The problem with loss avoidance is that it typically defaults to the status quo. Say you decide not to attend a networking event because you don't want to give up an hour of your time. Fine, but what if you might have met the perfect partner for a joint venture if you'd gone? Or say you decide you don't want to invest $20,000 in your business because you hate the thought of losing it. Fine, but what if you might have created a product line that would open up a great new revenue stream?

The key is to properly value the potential loss. Often, what we might lose isn't as valuable as we may think.

And think of it this way: You can recover from almost any loss, but will you someday recover from not having done everything possible to achieve your dreams?



2. Recall bias.

Scientists call recall bias "availability heuristic" (which is a mouthful, and why I refer to it as recall bias).

Recall bias says that if you recall something, it must be important—or at least more important than an alternative not as easily recalled. That means we tend to give heavy weight to recent information and form opinions and make decisions biased toward whatever is recent.

For example, if you read about a shark attack, you'll naturally decide shark attacks are on the rise—even if no others have occurred in the past six months. It's recent, therefore it's a trend.
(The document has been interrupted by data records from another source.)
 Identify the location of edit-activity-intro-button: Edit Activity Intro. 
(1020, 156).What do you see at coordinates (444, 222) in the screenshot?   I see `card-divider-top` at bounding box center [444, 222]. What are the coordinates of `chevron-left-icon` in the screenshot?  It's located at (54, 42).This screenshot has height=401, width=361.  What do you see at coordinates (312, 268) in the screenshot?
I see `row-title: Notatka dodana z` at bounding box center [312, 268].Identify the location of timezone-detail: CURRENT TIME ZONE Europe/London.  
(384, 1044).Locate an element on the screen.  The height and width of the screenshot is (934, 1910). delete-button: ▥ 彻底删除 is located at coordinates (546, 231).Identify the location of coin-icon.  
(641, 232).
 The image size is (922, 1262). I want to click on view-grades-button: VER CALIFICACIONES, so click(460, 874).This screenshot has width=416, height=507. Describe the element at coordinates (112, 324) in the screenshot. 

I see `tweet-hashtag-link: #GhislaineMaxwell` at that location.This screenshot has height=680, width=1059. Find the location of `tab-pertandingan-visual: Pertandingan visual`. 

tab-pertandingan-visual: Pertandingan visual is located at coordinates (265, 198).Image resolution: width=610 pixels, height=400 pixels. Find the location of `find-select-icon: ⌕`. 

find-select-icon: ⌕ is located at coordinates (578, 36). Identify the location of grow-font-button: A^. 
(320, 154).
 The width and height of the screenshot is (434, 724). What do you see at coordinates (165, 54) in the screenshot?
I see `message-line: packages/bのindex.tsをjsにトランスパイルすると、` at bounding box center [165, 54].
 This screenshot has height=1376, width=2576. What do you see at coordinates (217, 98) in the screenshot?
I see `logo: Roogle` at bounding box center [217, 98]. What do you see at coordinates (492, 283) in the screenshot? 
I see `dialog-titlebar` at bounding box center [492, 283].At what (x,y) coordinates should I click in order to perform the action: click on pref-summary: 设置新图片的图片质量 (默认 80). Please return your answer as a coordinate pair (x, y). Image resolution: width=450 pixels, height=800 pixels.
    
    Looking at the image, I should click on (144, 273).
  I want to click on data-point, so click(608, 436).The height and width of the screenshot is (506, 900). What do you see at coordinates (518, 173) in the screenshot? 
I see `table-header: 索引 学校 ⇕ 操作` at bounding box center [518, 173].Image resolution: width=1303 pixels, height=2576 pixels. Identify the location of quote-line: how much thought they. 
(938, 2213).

Or if you read about fighting in Syria you might think we're living in exceptionally violent times, when in fact we're living in the least threatening period in history.

Part of the problem lies in our extraordinary access to information. Unlike in years past, when something happens, we know about it. So you read about one robbery in Ibiza and assume the island is unsafe—and you cancel your trip. Or you read one bad review about a caterer and decide that caterer is not worthy of your business—and you go with what is actually a poorer quality option.

And here's a further problem: The more inflammatory or sensational the event, the more you're likely to remember it, and the more weight you're likely to give it when you make a decision.

Recall bias says, "Well, I remember that...so this must be true."

But that doesn't mean this is the whole truth—or in any way indicative of a larger truth.

Always use what you recall as a springboard for doing more research to make sure you know everything you need to know, not just what you remember.



3. Survivor bias.

Survivor bias is focusing on people or things that "survived" while overlooking those that did not simply because they aren't visible.

For example, Ryan Gosling dropped out of high school when he was 17 and moved to L.A. to pursue acting. It worked spectacularly well for him, but what about the thousands of kids who drop out and move to L.A. in hopes of making it? Did they all become movie stars? Nope—but you never hear about them.

The same is true for Steve Jobs, who dropped out of Reed College so he could "drop in" on classes that interested him. It worked for him, but what about the thousands who don't finish college? Did they all become billionaires? Nope—but you never hear about them.

Michael Sheerer talks about how advice about commercial success distorts perceptions by ignoring all the businesses and college dropouts who failed. University of Waterloo professor Larry Smith says, referring to Jobs, "And what about 'John Henry' and the 420,000 other people who tried ventures and failed? It's a classic case of survivor bias. We make judgments about what we should do based on the people who survived, totally ignoring all the guidance from the people who failed."

The problem with survivor bias is that it doesn't really indicate whether a strategy, or a technique, or a plan will work—and especially whether or not it will work for you. Train like Usain Bolt and you probably won't become the fastest man in the world. Be as outspoken as Charles Barkley and you probably won't manage to be as widely liked.

Never base your plans solely on a blueprint that worked for an outlier. Work hard to know yourself: your strengths, your weaknesses, and what will make you happy.

Then you can determine the best path for you to take.